Quite in contrast was “Kabaraya”, a feisty, aggressive and quite dangerous elephant that had demolished several bicycles, a bullock cart and also smashed up the “Triumph” motorcycle belonging to the Amparai Parish Priest. It was rumoured that Kabaraya had killed a man, but I was unable to verify this. Many, but not all its attacks took place at night. The elephant would charge in, whereon the terrified humans would abandon their vehicles and seek refuge in the jungle. Kabaraya would then proceed to demolish the vehicles. The frightened bullock escaped but the cart was reportedly reduced to matchwood. Kabaraya was a frequent visitor to the wilder margins of Amparai tank, and we often encountered each other in my almost daily peregrinations in the jungle. Kabaraya hated everybody and everything so I always gave it a wide berth.

One afternoon we met in the shallows of Amparai tank where Kabaraya was feeding on submerged grasses. Although I was behind a shrub and careful to keep downwind, a stray gust of wind must have warned of my presence and the animal strode away towards the jungle with obvious annoyance. Foolishly, casting caution to the winds, I followed in order to obtain a photograph (plate 3) with my father’s Rolleicord camera which I was carrying. Even the soft click of the shutter was too much for its hair-trigger temper and wheeling around Kabaraya charged me. I ran faster than I had ever done, and I can still imagine its footfalls behind me. As I fled in absolute panic, I chanced upon a survey line which intersected my line-of-flight; I plunged into this and ran on until exhaustion overcame me. After some time I regained my breath and my heart stopped its pounding. There was no sign of Kabaraya. I was young, fit and reasonably athletic: this, together with a great deal of good luck undoubtedly helped me survive. (The survey line was a straight path cut into the jungle for the purpose of giving surveyors, in this case the survey students of the Technical Training Institute (now Hardy Institute), a clear sight-line for them to practise with their theodolites and other survey instruments. They were not intended as foot-paths).

It was sometime before I regained my zest for elephant photography and the next time we met I made certain that I was safely on the elevated bank of a stream while Kabaraya was on the almost dry stream bed a good eight feet below me (Plate 4). Being charged by a dangerous elephant while one is on foot is probably among the most terrifying experiences anyone could have.

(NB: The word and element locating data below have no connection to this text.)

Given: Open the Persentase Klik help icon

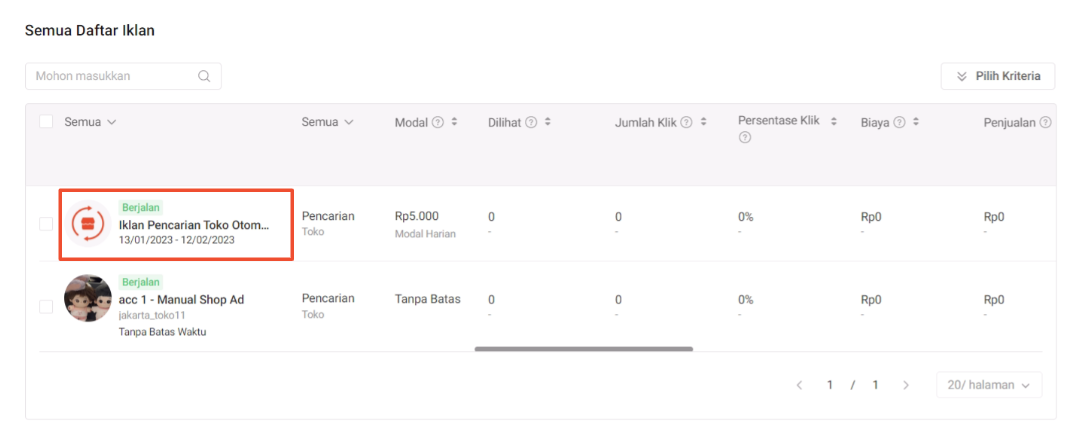Looking at the screenshot, I should pos(745,137).
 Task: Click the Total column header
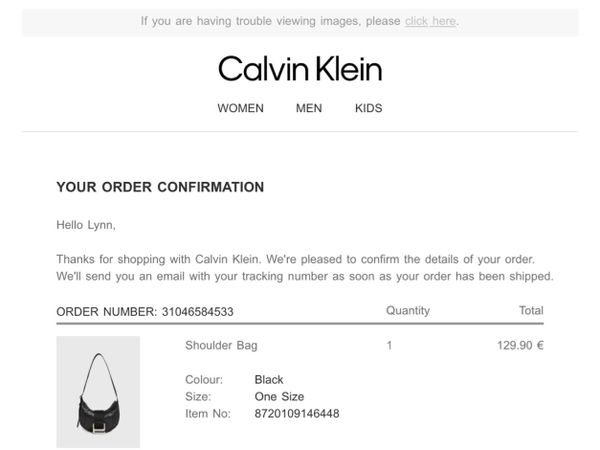click(531, 311)
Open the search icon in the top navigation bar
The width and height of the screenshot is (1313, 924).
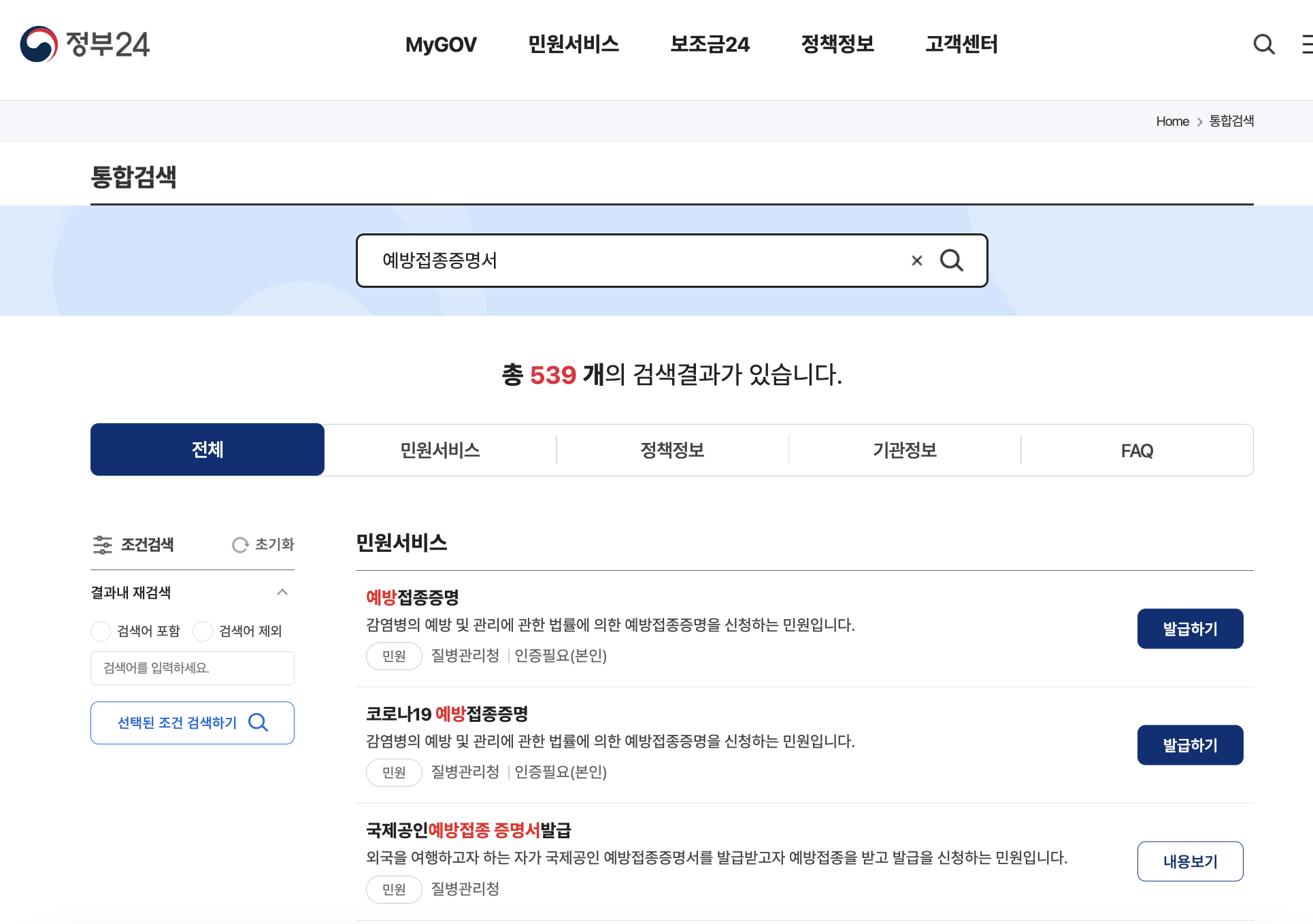[x=1263, y=44]
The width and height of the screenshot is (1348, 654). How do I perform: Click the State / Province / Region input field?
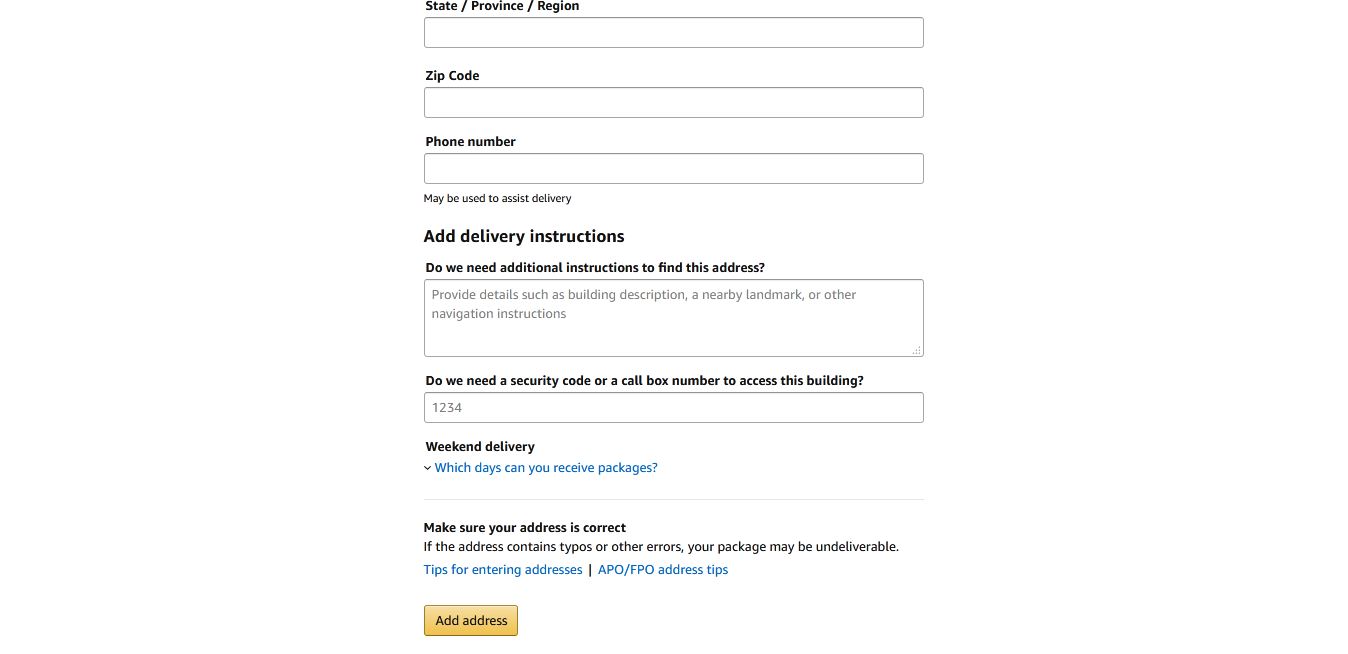[x=673, y=32]
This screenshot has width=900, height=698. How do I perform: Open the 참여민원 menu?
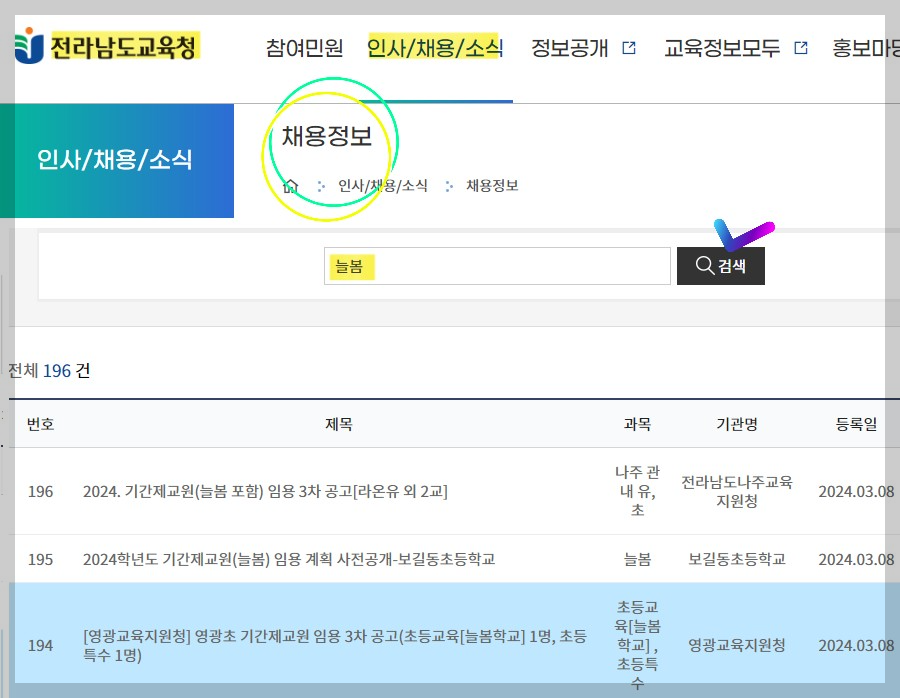304,47
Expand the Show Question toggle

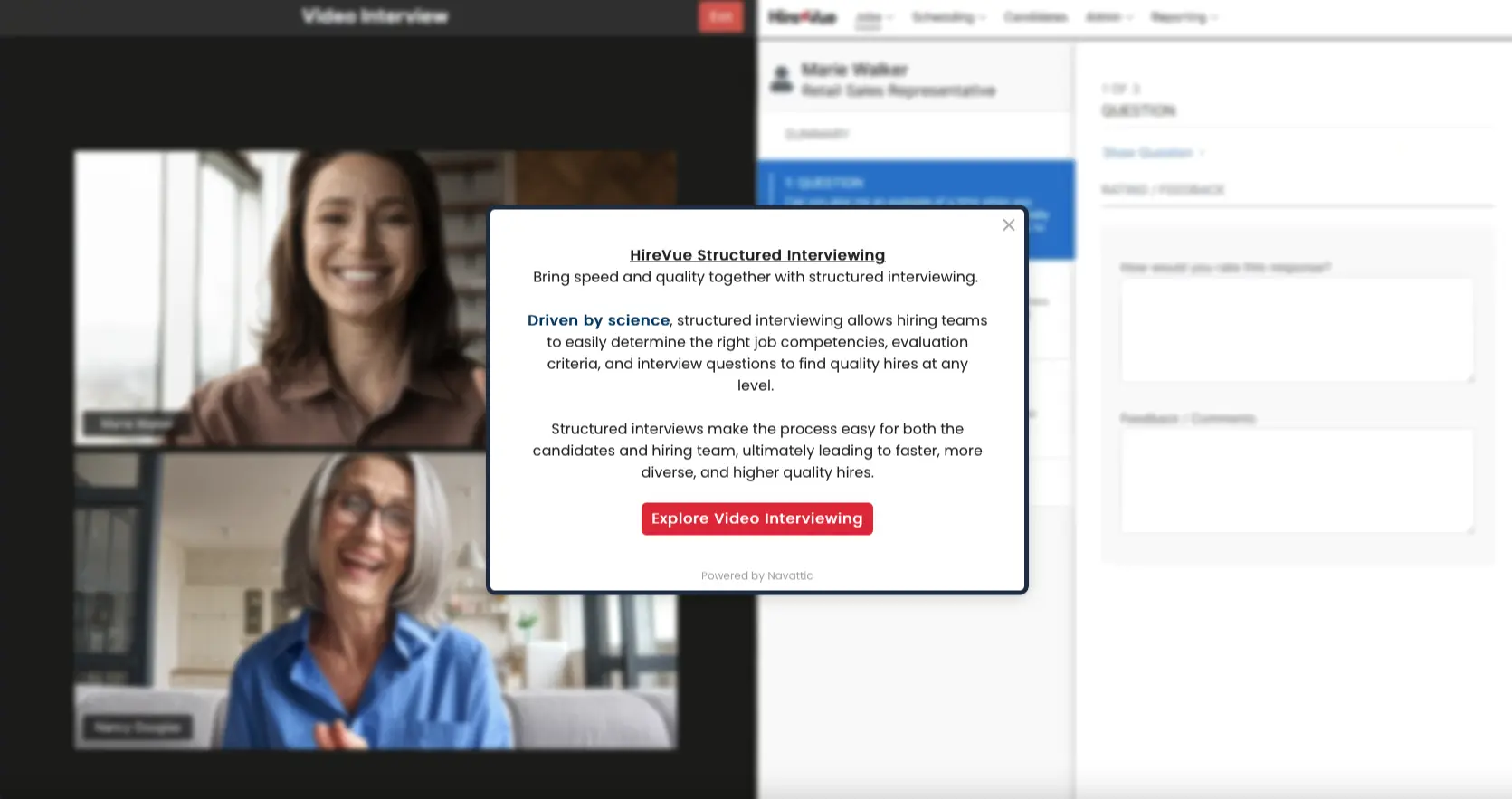1153,153
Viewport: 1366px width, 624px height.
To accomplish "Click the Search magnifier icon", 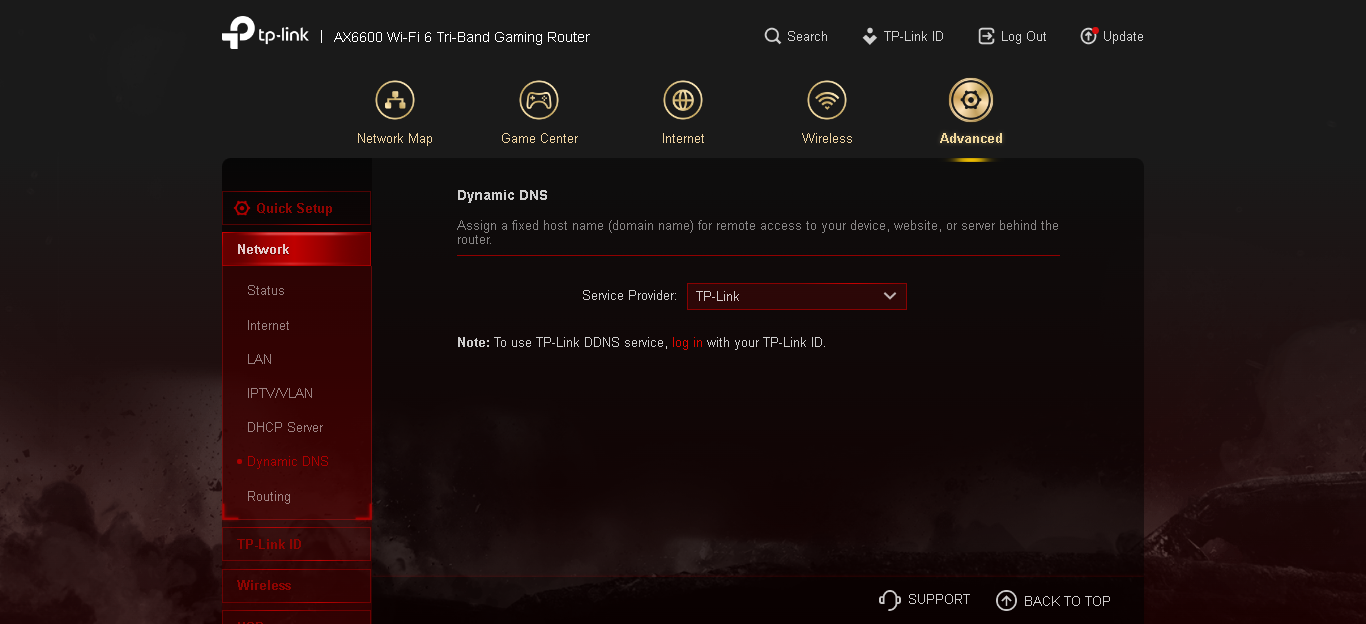I will click(x=772, y=36).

Friends sometimes wonder at my lack of interest when they talk about the elephant that “charged” them in Yala; for I know full well that they were in the safety of a vehicle.

Each year in November, during the heavy rains, herds of elephants would join together in the forest around the Uhana airstrip forming a “super herd” (today this would be called a “gathering”). One rainy afternoon, while waiting at the airstrip to meet my father who was arriving in the old Air Ceylon, Dakota (DC3) aircraft from Colombo, my attention was drawn to the elephants. Having nothing to do until the aircraft arrived I began to count them, and had reached 141 when the plane landed and I had to leave. Mr. Wilmot Ekanayake (Bevis’s father), who was also present, told me that he had counted over 160 animals.

This reminds me of the inaugural Air Ceylon flight from Colombo to Amparai. The plane carrying a full load of dignitaries was unable to land because a few elephants had invaded the airstrip. After some effort the elephants were chased away and the plane was finally able to touch down. Buffalos also caused delays in the Air Ceylon flights as on occasion a whole herd would venture on to the airstrip while the Dakota had to fly in circles until the animals were dispersed.